We rode until noon and took shelter from the sun in the shade of a stand of olive trees. The farmer’s wife proved enterprising enough to delay her own siesta and toil up the slopes to offer us wine, cheeses, and hard brown herb-bread. The old woman crossed herself briefly when she saw Lesha but had the grace not to stare. We set to the meal, and sent her back with an empty basket and a handful of coppers, enough for twice the amount of food were it served in a fine tavern.
‘Tell me about the Moors,’ I said to nobody in particular. The piece of cheese I licked from my finger was soft and crumbly both at once. It smelled like something that shouldn’t ever be eaten, but had a pleasingly complex and pungent taste.
‘Which ones?’ Lesha said. She looked asleep, stretched on the dusty soil, head pillowed on her bundled cloak at the base of the tree shading her.
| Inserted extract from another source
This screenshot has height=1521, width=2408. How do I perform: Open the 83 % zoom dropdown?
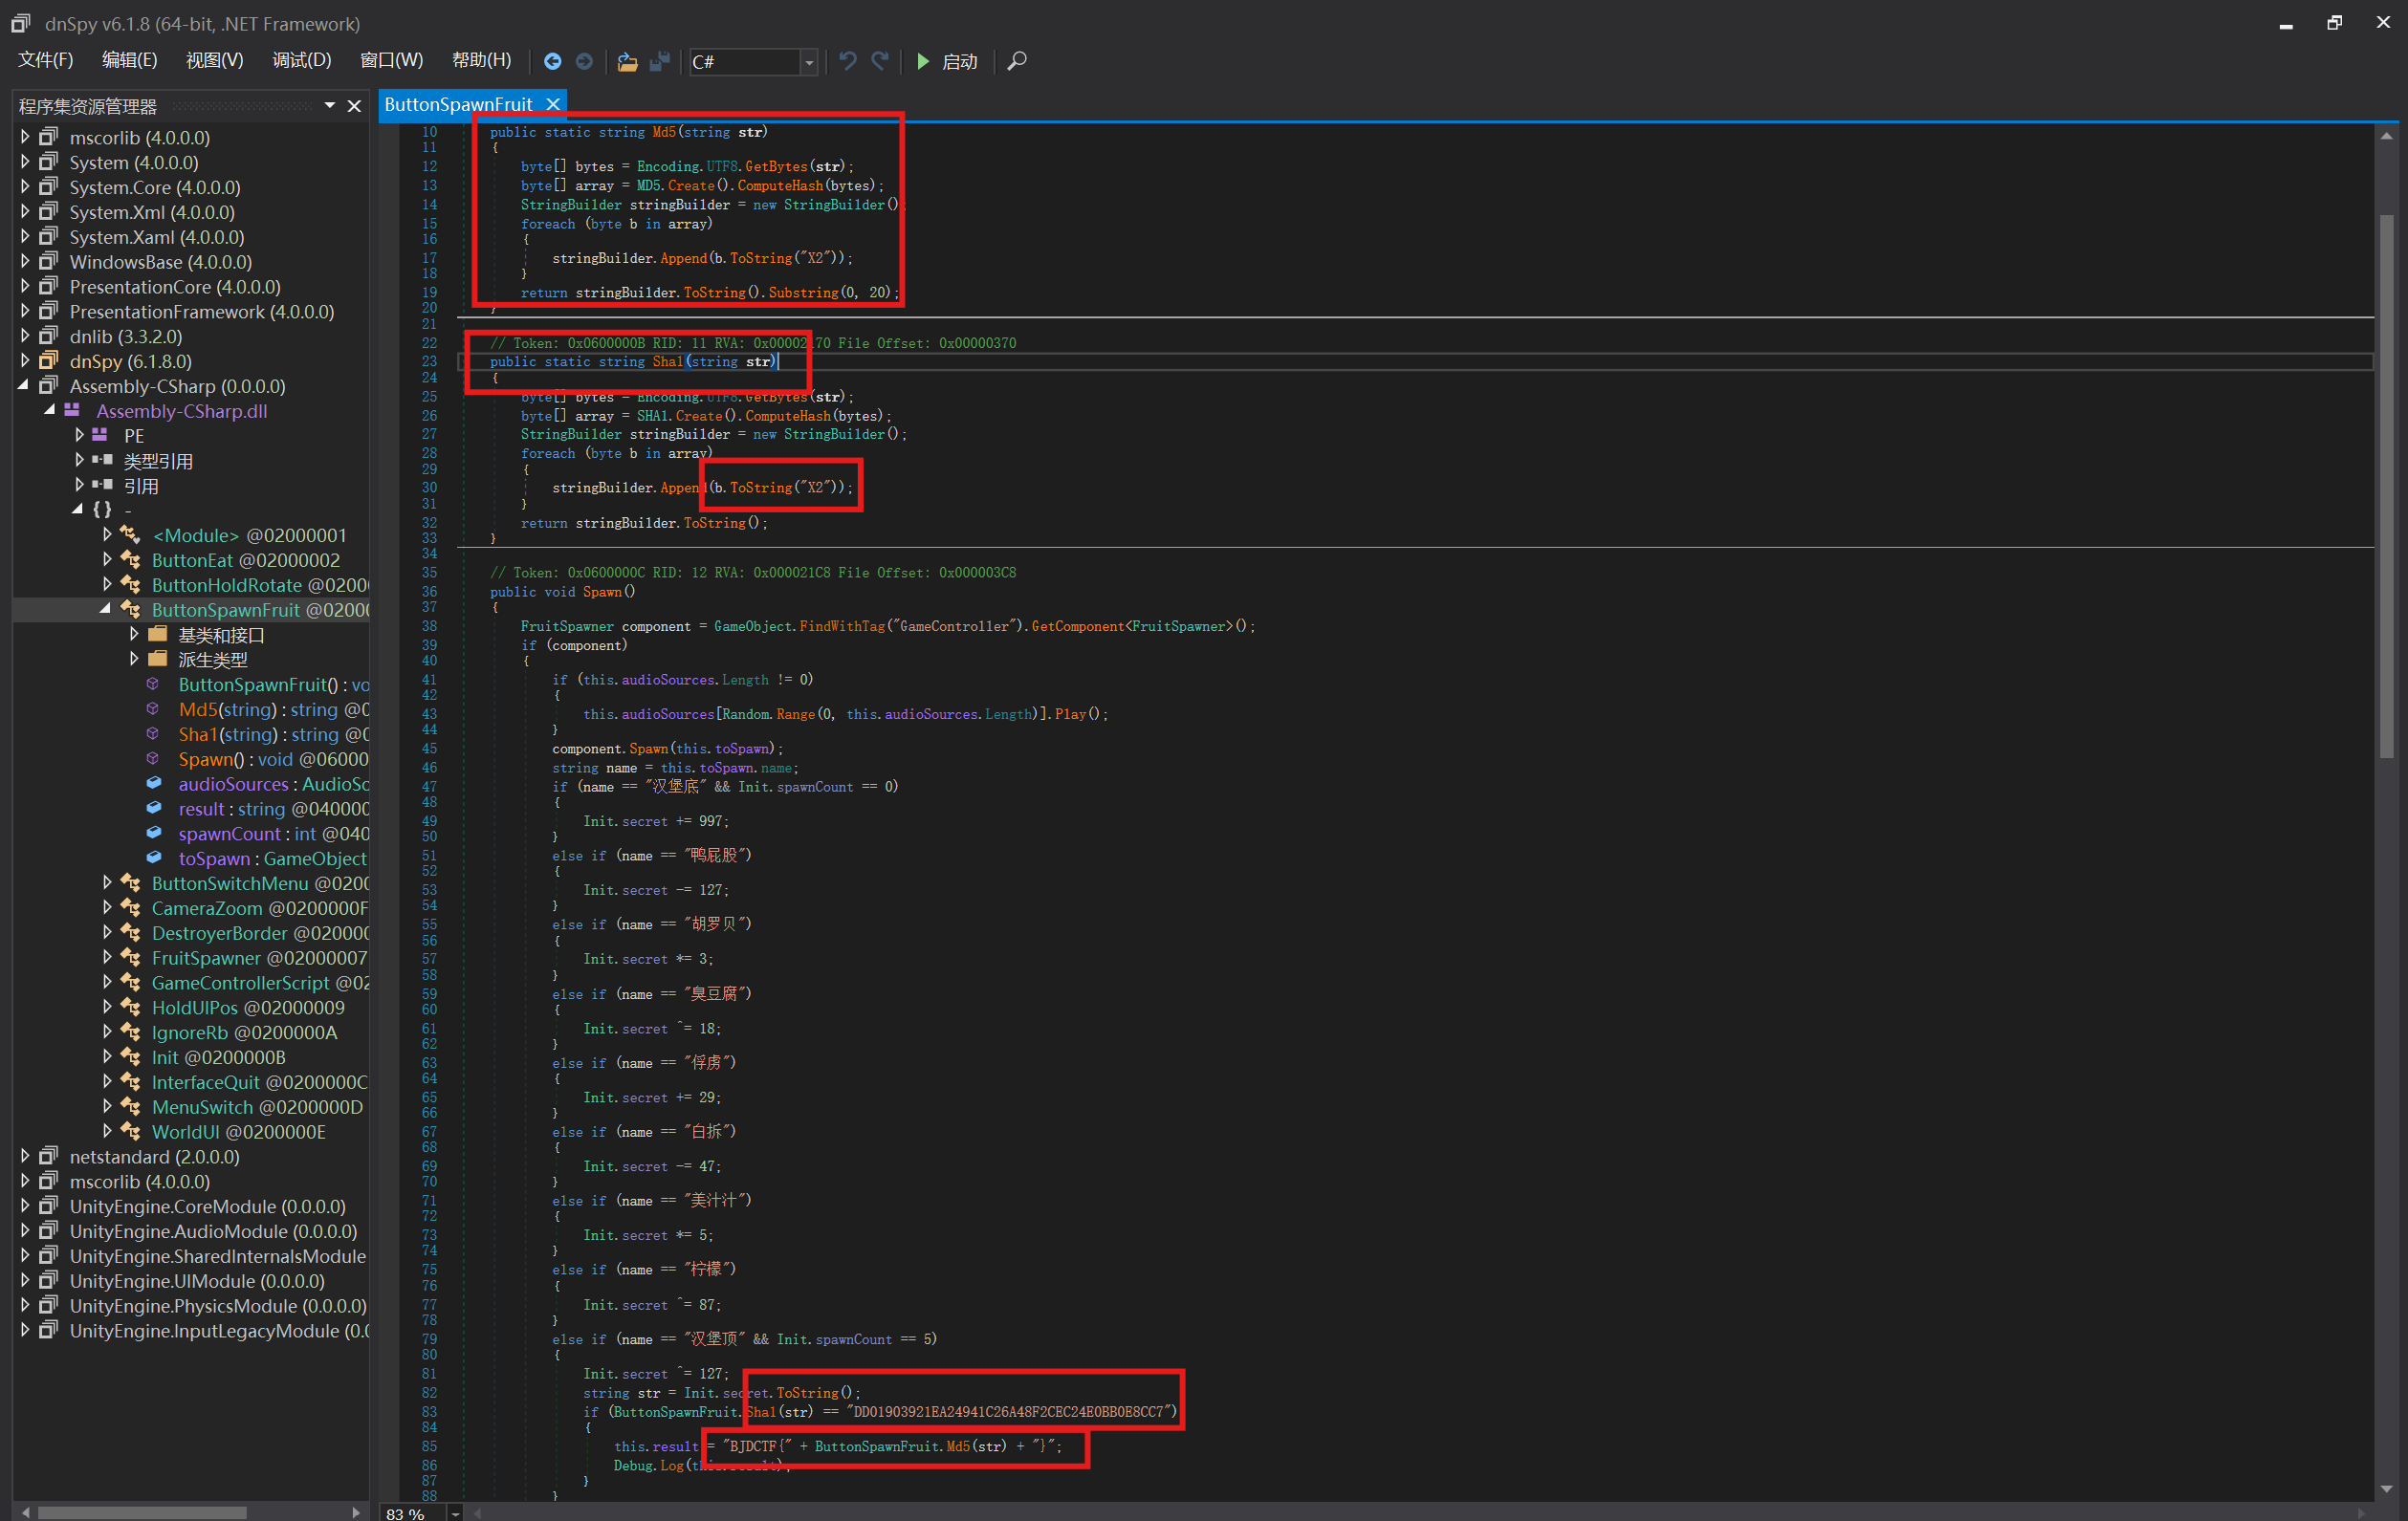click(x=455, y=1512)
She had a point. I’d seen at least a dozen Moors in Albaseat, wrapped in white robes, most of them all but hidden inside the hood of a burnoose, some trading, some just bound upon their business.
‘Tell me about the Caliph of Liba.’ It seemed a good place to start.
‘Ibn Fayed,’ Sunny muttered. ‘The thorn in your grandfather’s arse.’
‘Has he many like Qalasadi working for him?’ I asked.
‘Mathmagicians?’ Sunny asked. ‘No.’
‘There aren’t many like that,’ Lesha said. ‘And they don’t work for masters in any case. They follow a pure path. There isn’t much that men like that want.’
‘Not gold?’ I asked.
Lesha raised her ruined head to watch me then sat up against the tree. ‘Only rarities hold interest for their kind. Wonders such as we might find in the Iberico, but just as likely old scrolls from the Builder times, ways of calculating, old lore, the sort of cleverness that never seemed to get written down on anything that lasts, or at least that we can read.’